Oklahoma Supreme Court overturns historic opioid verdict against Johnson & Johnson

Oklahoma’s Supreme Court overturned a landmark ruling against drugmaker Johnson & Johnson on Tuesday, finding a lower court incorrectly applied the state’s public nuisance law.

The 5-1 decision reversed a district court’s $465 million judgement against Johnson & Johnson for its role in the state’s opioid epidemic. 

The district court’s 2019 decision was the first to hold a drugmaker liable for the epidemic. Cleveland County Judge Thad Balkman found Johnson & Johnson and its subsidiary Janssen Pharmaceuticals liable under Oklahoma’s public nuisance statute for conducting “false, misleading, and dangerous marketing campaigns”about prescription opioids that helped lead to thousands of overdose deaths. 

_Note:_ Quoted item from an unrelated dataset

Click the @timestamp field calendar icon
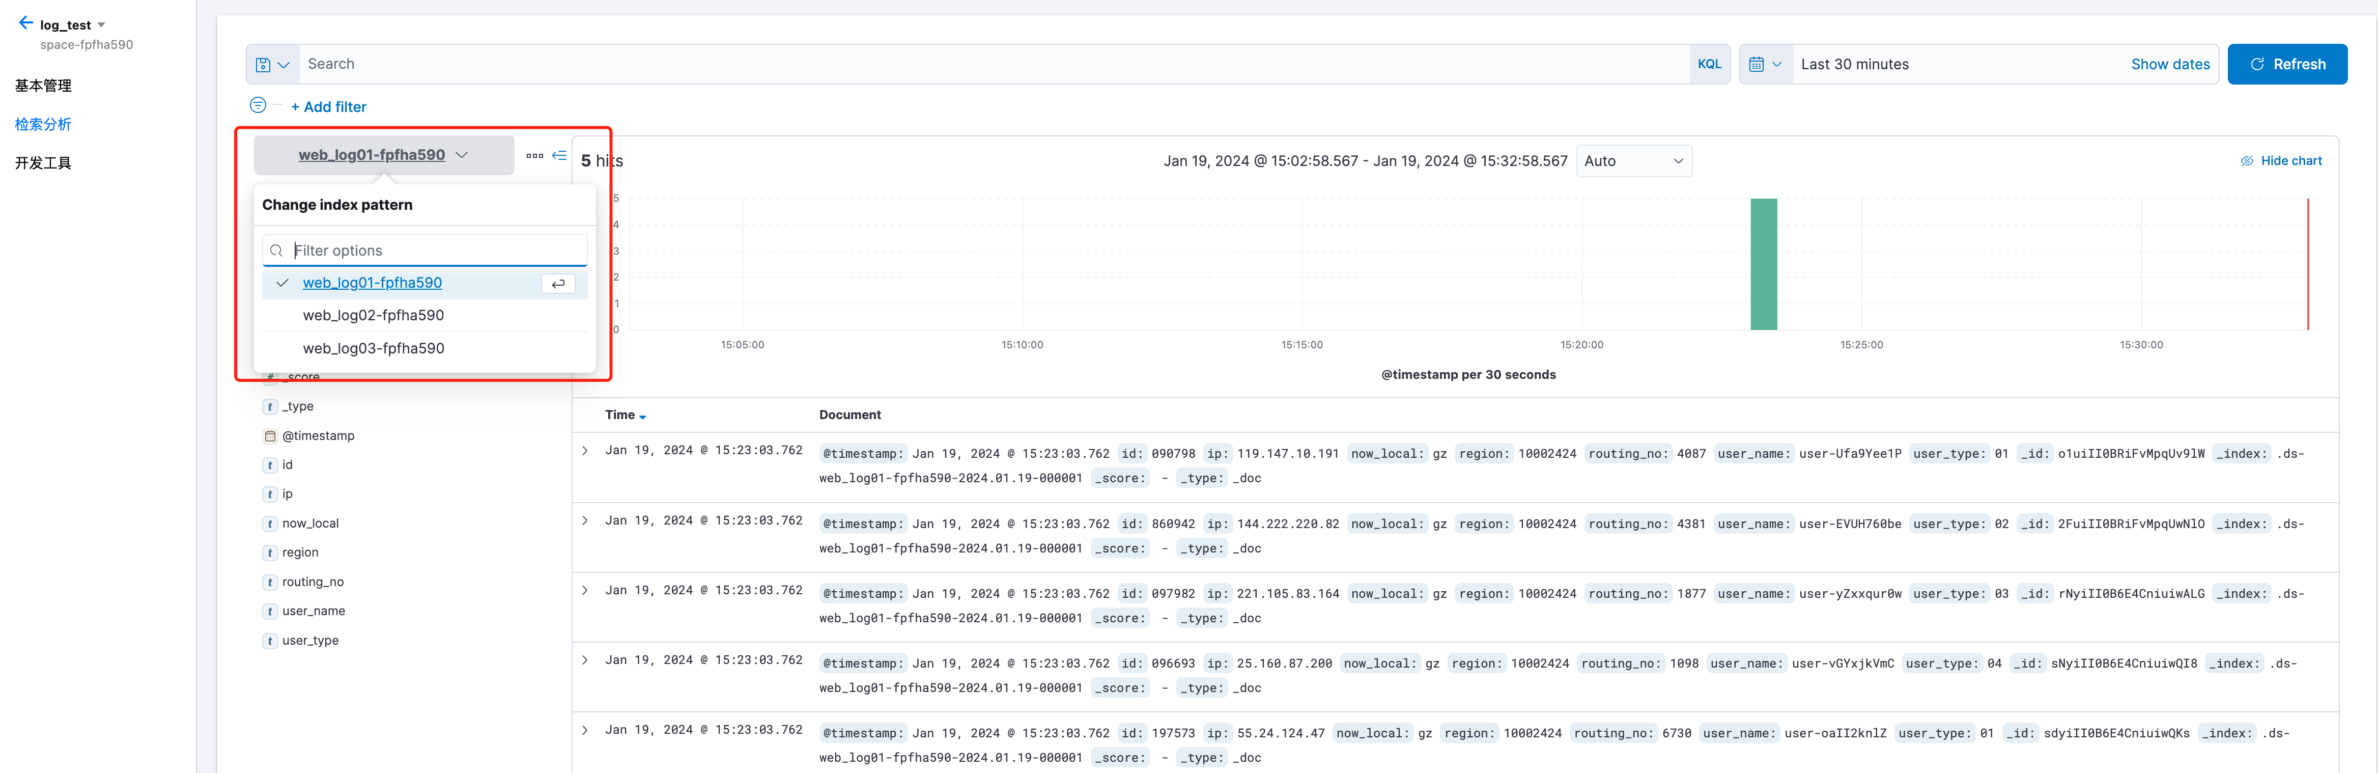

Balkman ordered that J&J pay $465 million to fund one year of the state’s recovery plan, which consisted of the district court appropriating money to 21 government programs for services to combat opioid abuse.

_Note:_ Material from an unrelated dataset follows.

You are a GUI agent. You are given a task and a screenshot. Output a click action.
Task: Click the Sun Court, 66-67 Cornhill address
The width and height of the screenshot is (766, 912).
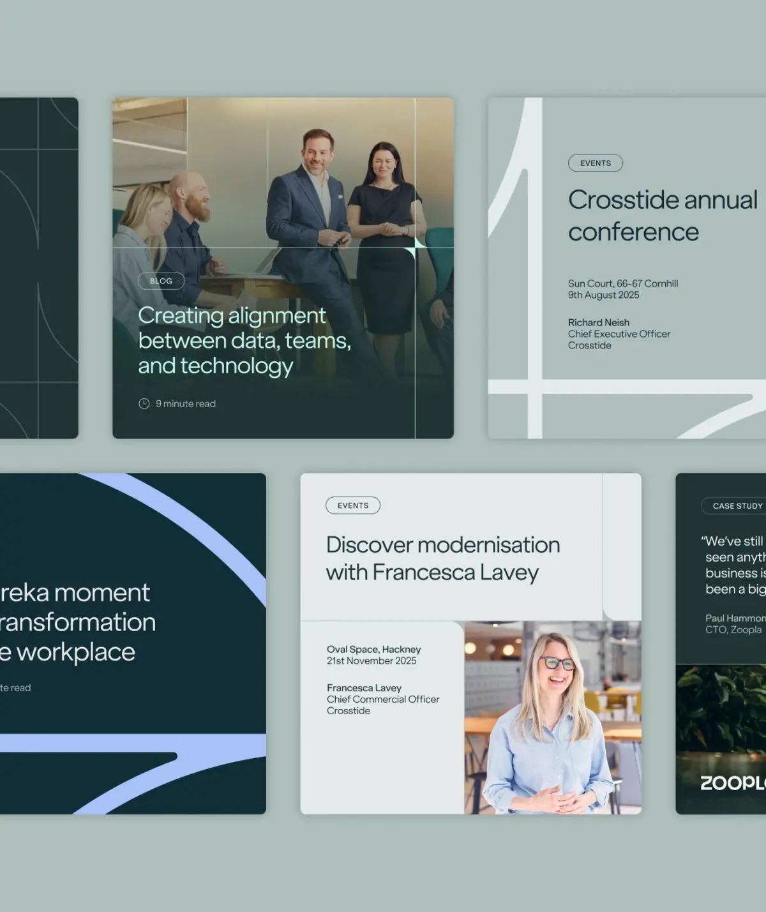tap(622, 283)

While historic, the amount fell far short of the $17.5 billion state officials requested. 

Tuesday’s ruling from Oklahoma’s highest court could be a blow to the lawsuits brought by more than 3,000 state, tribal and local governments, which argue opioid manufacturers, marketers and distributors created a public nuisance by flooding communities with highly addictive drugs. 

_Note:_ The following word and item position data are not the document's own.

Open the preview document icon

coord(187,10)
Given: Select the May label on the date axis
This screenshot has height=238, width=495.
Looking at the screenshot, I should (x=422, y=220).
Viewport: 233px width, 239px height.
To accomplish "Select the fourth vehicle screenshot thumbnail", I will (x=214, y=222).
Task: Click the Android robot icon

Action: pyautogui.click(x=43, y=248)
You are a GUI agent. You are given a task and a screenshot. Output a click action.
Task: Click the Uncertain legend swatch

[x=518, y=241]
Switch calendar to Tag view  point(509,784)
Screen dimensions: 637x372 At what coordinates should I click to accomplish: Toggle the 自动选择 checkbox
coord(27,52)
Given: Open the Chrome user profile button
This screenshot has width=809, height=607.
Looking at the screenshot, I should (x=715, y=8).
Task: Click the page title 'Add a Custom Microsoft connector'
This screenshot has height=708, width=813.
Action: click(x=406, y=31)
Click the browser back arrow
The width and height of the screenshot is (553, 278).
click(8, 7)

Some of those trials are already underway in a federal court in Cleveland and a state court in New York. A ruling is expected soon in a West Virginia trial. Less than two weeks ago, a judge in California ruled four drug companies were not responsible for the state’s opioid epidemic, and the plaintiffs did not prove the companies caused a public nuisance.

The Hill has reached out to J&J for comment. 

“In reaching this decision, we do not minimize the severity of the harm that thousands of Oklahoma citizens have suffered because of opioids. However grave the problem of opioid addiction is in Oklahoma, public nuisance law does not provide a remedy for this harm,” Justice James Winchester wrote for the majority. 

The justices found that Johnson & Johnson had no control over how patients used its products once they reached the market.

“A product manufacturer’s responsibility is to put a lawful, non-defective product into the market. There is no common law tort duty to monitor how a consumer uses or misuses a product after it is sold,” Winchester wrote.

The justices also said the lower court’s ruling would erase the traditional limits on nuisance liability, making it too vague.

“Without these limitations, businesses have no way to know whether they might face nuisance liability for manufacturing, marketing, or selling products, i.e., will a sugar manufacturer or the fast food industry be liable for obesity, will an alcohol manufacturer be liable for psychological harms, or will a car manufacturer be liable for health hazards from lung disease to dementia or for air pollution,” Winchester wrote.

In the lone dissent, Justice James Edmondson said the Court’s view of public nuisance was too narrow. He suggested he would send the case back to district court to recalculate the damages award.